4.1. Quelques mausolées de Lénine alternatifs
Après la mort de Lénine en 1924, lorsqu’il devient évident que le flux de visiteurs désireux de rendre hommage à sa dépouille sur la Place Rouge ne tarira pas de sitôt, les dirigeants soviétiques décident de faire construire un mausolée. Après deux bâtiments temporaires en bois, le monument actuel, en granite rouge et noir, est construit entre 1929 et 1930 sous la direction de l’architecte Alexeï Chtchoussev. Cliquez ici pour en savoir plus sur le Mausolée de Lénine.
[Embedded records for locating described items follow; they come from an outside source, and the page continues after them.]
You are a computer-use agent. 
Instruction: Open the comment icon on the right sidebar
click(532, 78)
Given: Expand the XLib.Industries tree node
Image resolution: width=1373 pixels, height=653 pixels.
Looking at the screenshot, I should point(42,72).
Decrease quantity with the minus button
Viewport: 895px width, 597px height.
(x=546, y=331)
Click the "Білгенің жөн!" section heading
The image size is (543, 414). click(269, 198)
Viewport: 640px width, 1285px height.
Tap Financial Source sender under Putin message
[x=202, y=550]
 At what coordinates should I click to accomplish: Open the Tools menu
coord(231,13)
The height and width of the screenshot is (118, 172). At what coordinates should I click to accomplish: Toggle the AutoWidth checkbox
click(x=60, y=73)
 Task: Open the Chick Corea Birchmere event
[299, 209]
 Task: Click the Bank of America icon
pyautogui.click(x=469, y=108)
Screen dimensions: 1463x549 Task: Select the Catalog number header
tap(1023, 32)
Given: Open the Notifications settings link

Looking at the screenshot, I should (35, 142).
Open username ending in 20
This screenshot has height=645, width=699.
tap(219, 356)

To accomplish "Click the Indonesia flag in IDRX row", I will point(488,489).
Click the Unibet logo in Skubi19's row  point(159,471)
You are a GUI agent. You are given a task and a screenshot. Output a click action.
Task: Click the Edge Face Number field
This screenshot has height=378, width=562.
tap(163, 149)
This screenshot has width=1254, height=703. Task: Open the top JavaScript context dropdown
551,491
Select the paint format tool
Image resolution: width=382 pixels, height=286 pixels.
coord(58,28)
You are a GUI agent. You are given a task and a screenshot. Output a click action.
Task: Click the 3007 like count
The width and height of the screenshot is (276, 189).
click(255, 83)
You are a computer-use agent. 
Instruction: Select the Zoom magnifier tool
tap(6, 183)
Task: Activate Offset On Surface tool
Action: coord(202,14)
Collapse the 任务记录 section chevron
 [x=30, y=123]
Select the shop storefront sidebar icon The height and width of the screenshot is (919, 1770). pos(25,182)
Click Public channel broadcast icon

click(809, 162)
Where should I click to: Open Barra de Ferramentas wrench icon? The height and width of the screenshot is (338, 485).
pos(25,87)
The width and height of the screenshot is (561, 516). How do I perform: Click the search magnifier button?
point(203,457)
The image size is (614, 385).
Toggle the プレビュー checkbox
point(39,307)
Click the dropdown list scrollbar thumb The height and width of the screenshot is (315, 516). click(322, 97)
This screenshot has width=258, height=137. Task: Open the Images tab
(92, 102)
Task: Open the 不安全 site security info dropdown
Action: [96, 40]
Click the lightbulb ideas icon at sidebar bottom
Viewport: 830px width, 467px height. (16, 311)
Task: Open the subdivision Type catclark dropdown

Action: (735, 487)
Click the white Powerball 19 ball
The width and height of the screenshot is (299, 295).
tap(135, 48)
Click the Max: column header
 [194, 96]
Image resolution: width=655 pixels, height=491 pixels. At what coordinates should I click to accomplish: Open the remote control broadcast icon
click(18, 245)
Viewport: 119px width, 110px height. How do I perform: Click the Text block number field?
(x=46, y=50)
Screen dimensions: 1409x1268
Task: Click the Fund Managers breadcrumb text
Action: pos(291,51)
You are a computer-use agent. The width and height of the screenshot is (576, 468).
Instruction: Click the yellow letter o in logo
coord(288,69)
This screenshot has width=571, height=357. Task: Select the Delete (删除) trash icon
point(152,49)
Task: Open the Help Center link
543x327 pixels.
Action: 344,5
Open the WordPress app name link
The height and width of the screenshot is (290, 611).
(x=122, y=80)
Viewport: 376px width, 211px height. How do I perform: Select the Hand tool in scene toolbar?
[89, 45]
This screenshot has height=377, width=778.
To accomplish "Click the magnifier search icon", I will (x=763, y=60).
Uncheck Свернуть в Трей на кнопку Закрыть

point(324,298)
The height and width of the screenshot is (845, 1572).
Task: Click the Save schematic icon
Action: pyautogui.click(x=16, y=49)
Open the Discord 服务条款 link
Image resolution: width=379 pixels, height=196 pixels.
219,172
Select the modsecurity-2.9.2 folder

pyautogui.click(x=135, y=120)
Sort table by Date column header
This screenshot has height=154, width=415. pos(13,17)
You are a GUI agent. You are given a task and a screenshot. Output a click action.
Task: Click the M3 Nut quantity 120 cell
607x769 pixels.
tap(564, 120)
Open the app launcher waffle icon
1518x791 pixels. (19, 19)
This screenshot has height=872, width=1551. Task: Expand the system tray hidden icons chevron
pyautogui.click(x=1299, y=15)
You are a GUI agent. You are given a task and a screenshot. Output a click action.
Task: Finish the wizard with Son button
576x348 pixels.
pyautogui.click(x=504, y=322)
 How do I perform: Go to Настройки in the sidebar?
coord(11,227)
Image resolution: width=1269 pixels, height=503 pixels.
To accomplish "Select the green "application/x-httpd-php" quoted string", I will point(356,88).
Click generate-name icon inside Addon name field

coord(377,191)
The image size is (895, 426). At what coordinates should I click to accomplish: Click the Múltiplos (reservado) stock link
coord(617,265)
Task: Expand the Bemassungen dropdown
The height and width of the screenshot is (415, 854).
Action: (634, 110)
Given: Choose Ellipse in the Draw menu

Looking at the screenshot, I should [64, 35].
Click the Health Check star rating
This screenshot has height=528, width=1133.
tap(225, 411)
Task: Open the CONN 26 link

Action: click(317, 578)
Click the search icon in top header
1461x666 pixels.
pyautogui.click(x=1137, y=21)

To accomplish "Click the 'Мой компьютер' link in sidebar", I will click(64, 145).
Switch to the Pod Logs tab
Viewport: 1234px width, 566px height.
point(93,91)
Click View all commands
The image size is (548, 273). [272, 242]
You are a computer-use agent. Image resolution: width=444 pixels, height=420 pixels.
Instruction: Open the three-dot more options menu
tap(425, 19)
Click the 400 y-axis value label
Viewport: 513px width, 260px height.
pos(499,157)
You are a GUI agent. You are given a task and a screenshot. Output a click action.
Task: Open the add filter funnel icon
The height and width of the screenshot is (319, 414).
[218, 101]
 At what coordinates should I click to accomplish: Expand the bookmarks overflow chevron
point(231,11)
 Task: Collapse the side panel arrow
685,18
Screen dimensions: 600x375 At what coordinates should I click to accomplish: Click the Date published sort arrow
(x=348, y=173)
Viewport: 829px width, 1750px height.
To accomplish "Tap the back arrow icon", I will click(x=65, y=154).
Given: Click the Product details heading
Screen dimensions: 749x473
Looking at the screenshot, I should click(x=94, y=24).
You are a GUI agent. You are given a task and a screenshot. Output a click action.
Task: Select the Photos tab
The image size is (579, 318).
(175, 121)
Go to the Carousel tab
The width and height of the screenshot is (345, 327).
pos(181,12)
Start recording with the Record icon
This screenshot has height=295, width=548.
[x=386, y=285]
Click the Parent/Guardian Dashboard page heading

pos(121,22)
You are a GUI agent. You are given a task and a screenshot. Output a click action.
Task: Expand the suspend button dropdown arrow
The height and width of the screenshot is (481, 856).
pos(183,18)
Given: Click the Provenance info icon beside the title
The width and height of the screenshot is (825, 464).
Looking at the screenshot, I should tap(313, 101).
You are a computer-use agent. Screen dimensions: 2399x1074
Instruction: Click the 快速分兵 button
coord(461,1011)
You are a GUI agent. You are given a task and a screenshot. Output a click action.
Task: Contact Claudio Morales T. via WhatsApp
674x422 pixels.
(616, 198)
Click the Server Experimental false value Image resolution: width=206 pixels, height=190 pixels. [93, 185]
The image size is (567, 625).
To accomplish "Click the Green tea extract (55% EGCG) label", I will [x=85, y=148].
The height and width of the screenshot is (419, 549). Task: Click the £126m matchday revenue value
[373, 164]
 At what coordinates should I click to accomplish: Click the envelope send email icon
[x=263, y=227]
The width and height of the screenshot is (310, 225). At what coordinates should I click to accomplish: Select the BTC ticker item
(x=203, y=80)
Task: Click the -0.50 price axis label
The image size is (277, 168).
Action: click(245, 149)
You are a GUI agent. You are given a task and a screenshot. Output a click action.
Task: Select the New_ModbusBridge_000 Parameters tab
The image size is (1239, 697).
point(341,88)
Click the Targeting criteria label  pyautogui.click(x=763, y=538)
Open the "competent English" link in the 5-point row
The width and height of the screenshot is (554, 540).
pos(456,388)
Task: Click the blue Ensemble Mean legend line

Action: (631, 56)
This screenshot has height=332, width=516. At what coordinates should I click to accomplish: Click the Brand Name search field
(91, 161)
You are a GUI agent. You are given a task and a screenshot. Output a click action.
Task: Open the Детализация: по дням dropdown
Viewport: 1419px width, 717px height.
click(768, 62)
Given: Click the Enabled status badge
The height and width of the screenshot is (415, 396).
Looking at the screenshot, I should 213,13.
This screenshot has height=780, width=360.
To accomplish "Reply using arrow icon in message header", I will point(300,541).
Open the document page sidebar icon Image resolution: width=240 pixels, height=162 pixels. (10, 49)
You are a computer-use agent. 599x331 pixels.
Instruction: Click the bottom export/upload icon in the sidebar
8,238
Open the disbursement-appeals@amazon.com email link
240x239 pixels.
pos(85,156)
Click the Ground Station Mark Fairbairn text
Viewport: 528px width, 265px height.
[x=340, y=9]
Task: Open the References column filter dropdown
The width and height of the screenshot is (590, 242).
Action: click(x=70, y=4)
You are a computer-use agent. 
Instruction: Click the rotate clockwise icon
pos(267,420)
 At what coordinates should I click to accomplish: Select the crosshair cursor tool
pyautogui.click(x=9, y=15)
Mais ce monument n’est que le vainqueur d’un gigantesque concours international annoncé par les Soviétiques pour la conception du mausolée. Il est possible de retrouver, dans les archives soviétiques, certains des projets alternatifs. De bâtiments relativement classiques, inspirés des pyramides d’Égypte ou de ziggourats babyloniennes à des projets franchement farfelus, la Place Rouge aurait pu avoir une toute autre apparence que celle que nous lui connaissons !
Les différents projets du Mausolée de Lénine sur la Place Rouge:
4.2. Et si l’on rasait le GOUM pour y construire un gratte-ciel constructiviste ?
L’autre flanc de la Place Rouge, inchangé depuis le XIXe siècle, l’a lui aussi échappé belle. Entre 1934 et 1936, deux concours architecturaux sont annoncés pour proposer les projets d’un immense bâtiment destiné à accueillir le Commissariat au Peuple à l’Industrie Lourde, et qui aurait été construit à l’emplacement du GOUM et de son voisin le Gostinny Dvor. Les plus grands architectes soviétiques y participent, et rivalisent d’ambition et d’inventivité. Certains projets, particulièrement délirants, prévoyaient même de raser l’intégralité du quartier de Kitaï-Gorod !
Tous, en tous cas, auraient écrasé par leurs dimensions le Kremlin, la Cathédrale Basile-le-Bienheureux et la totalité de la Place Rouge...
Le projet de l’architecte Constantin Melnikov. Même à l’époque, les juges du concours refusent de prendre au sérieux son projet, considéré comme un pur exercice de style:
Le projet d’Ivan Leonidov. Il prévoit un mât d’amarrage pour ballons dirigeables au sommet de la tour de gauche et une Place Rouge à deux niveaux permettant d’obtenir « des effets de dénivelé pendant les parades militaires, par exemple en surélevant la cavalerie par rapport aux tanks ».
Le projet des frères Vesnine. Finalement, aucun projet ne rencontra les faveurs du jury, et le projet fut abandonné en 1937.